*PAGE*:
Combustion Experiments -- Although the combustion process plays a key role in our lives and has been researched for more than a century, many of the fundamental combustion processes are still little understood. Two MSL-1 combustion experiments, Laminar Soot Processes (LSP) and the Structure of Flame Balls at Low-Lewis Number (SOFBALL), will be conducted in the Combustion Module-1 (CM-1). This unit requires two Spacelab racks and houses a combustion chamber and seven cameras, as well as the experiment package. The Droplet Combustion Experiment is designed to provide information that could lead to the safer and more efficient use of fossil fuels.
Materials Science -- During the MSL-1 mission, 19 materials science experiments will be conducted in four facilities aboard the Spacelab module. The experiments will investigate the materials in solid and fluid form, since materials often change from solids to fluids and back again during manufacturing processes. Five experiments will be conducted in the Large Isothermal Furnace (LIF) that can heat metal samples to 1,600 degrees Celsius to study the physics of materials processing. The Electromagnetic Containerless Processing Facility will use electromagnetic levitation for the containerless processing of metallic samples in ten experiments (TEMPUS). The Middeck Glovebox Facility supports five experiments to research physical theories of materials processing, including the Coarsening in Solid-Liquid Mixtures (CSLM) Facility furnace.

*RECORDS PROVIDED*:
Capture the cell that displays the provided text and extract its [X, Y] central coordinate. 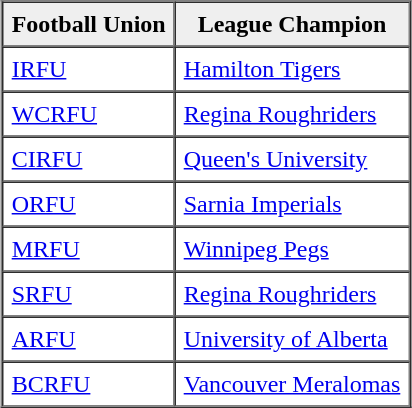
IRFU [89, 68]
University of Alberta [292, 338]
MRFU [89, 248]
WCRFU [89, 114]
Football Union [89, 24]
Hamilton Tigers [292, 68]
Vancouver Meralomas [292, 384]
ARFU [89, 338]
CIRFU [89, 158]
SRFU [89, 294]
BCRFU [89, 384]
League Champion [292, 24]
Queen's University [292, 158]
ORFU [89, 204]
Sarnia Imperials [292, 204]
Winnipeg Pegs [292, 248]
For the text-containing cell, return its midpoint in [x, y] coordinate format. 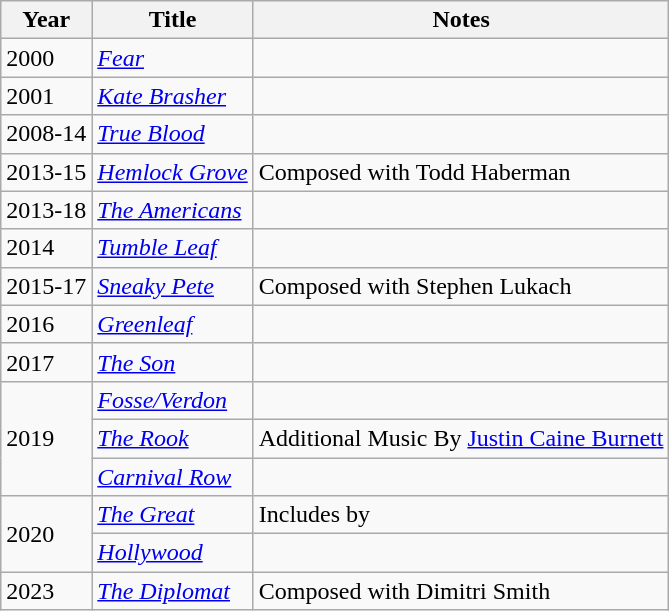
2014 [46, 248]
Carnival Row [172, 477]
Hollywood [172, 553]
Composed with Stephen Lukach [461, 286]
2019 [46, 438]
Sneaky Pete [172, 286]
Tumble Leaf [172, 248]
Fear [172, 58]
2001 [46, 96]
Year [46, 20]
Includes by [461, 515]
2016 [46, 324]
Composed with Todd Haberman [461, 172]
The Americans [172, 210]
The Son [172, 362]
Additional Music By Justin Caine Burnett [461, 438]
2013-18 [46, 210]
The Great [172, 515]
2020 [46, 534]
Kate Brasher [172, 96]
2013-15 [46, 172]
Title [172, 20]
2023 [46, 591]
The Rook [172, 438]
2015-17 [46, 286]
The Diplomat [172, 591]
Hemlock Grove [172, 172]
Notes [461, 20]
Composed with Dimitri Smith [461, 591]
True Blood [172, 134]
2008-14 [46, 134]
2000 [46, 58]
2017 [46, 362]
Greenleaf [172, 324]
Fosse/Verdon [172, 400]
Identify which cell holds the provided text, then report its (x, y) central coordinate. 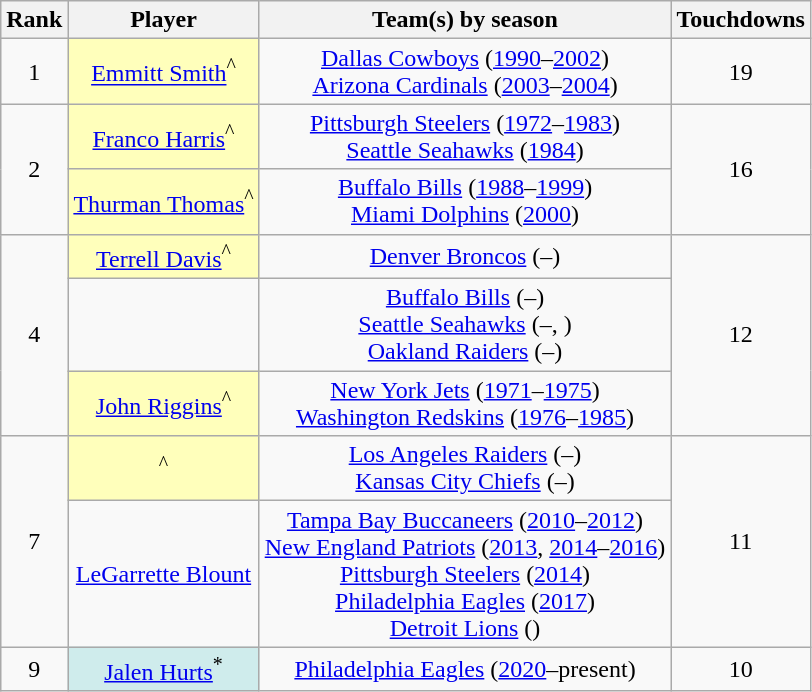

*WRITTEN PROBLEM*: According to the text on the MSL-1 experiments, why will the materials science experiments study materials in both solid and fluid form? Answer in one to three sentences. The entries were taken from a separate source.

*CORRECT RESPONSE*: Materials often change from solids to fluids and back again during manufacturing processes. The experiments therefore investigate them in both forms.